Commentary|Podcasts|October 28, 2025

ACT Brief: AI Expands Global Site Leadership as Ozempic Shows Potential to Reverse Biological Age

In today’s ACT Brief, we examine how artificial intelligence is helping uncover site leaders in underserved regions to strengthen trial diversity—and explore new research suggesting Ozempic may reduce biological age by more than three years.

Welcome to the ACT Brief—your fast track to the latest insights in clinical research operations.

In under three minutes, we’ll recap top stories, highlight expert perspectives, and keep you current on what’s moving the industry.

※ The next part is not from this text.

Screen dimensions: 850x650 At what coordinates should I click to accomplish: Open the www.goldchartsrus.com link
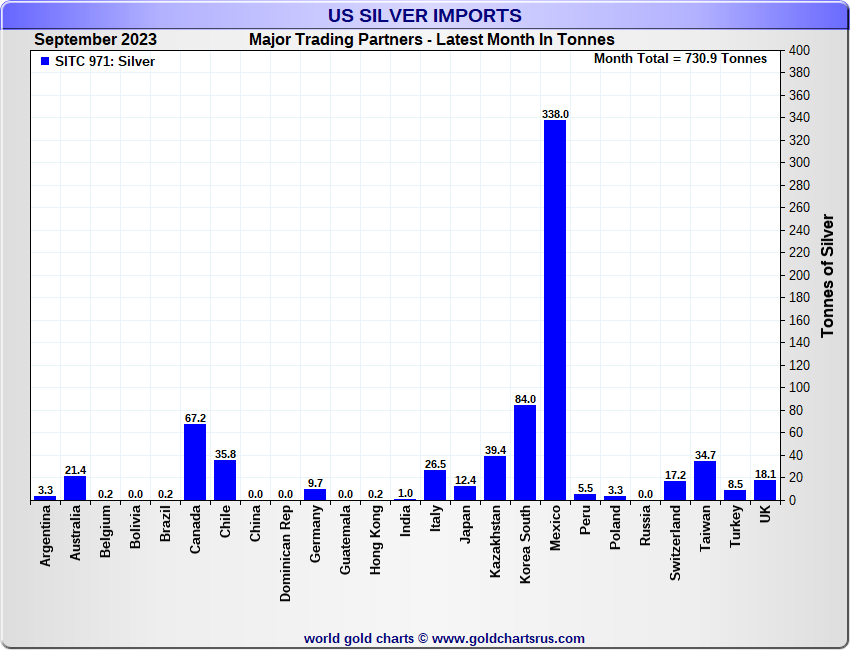point(509,638)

On today’s episode, we’re exploring how artificial intelligence is reshaping site leadership in underserved regions and new research suggesting that Ozempic may do more than support weight loss—it may actually reduce biological age.

  • We begin with a look at how AI is helping expand the reach of clinical research into lower-income regions. In a recent interview, Gen Li of Phesi discussed how technology can identify key opinion leaders in emerging markets to improve site influence, patient trust, and recruitment success. The current concentration of trial leadership in high-income countries limits access and diversity—but AI-driven models are now helping uncover local physicians with strong patient connections who can guide studies effectively. By redistributing trial workloads and applying data-driven insights to site activation, sponsors can strengthen engagement and improve representation in global research.
  • Next, a new study suggests the GLP-1 drug Ozempic may help turn back the biological clock. Researchers at TruDiagnostic reported that a 32-week, placebo-controlled trial found Ozempic reduced users’ biological age by just over three years. The results, measured using epi-genetic aging clocks, indicate that the drug may not only slow aging but potentially reverse it in some patients. The study was conducted in an HIV population, and researchers caution that more data are needed—but they believe this could open the door to new precision-medicine applications for GLP-1 therapies beyond diabetes and obesity.

That’s all for today’s ACT Brief. Join us tomorrow for more insights shaping the future of clinical operations and drug development. Thanks for listening.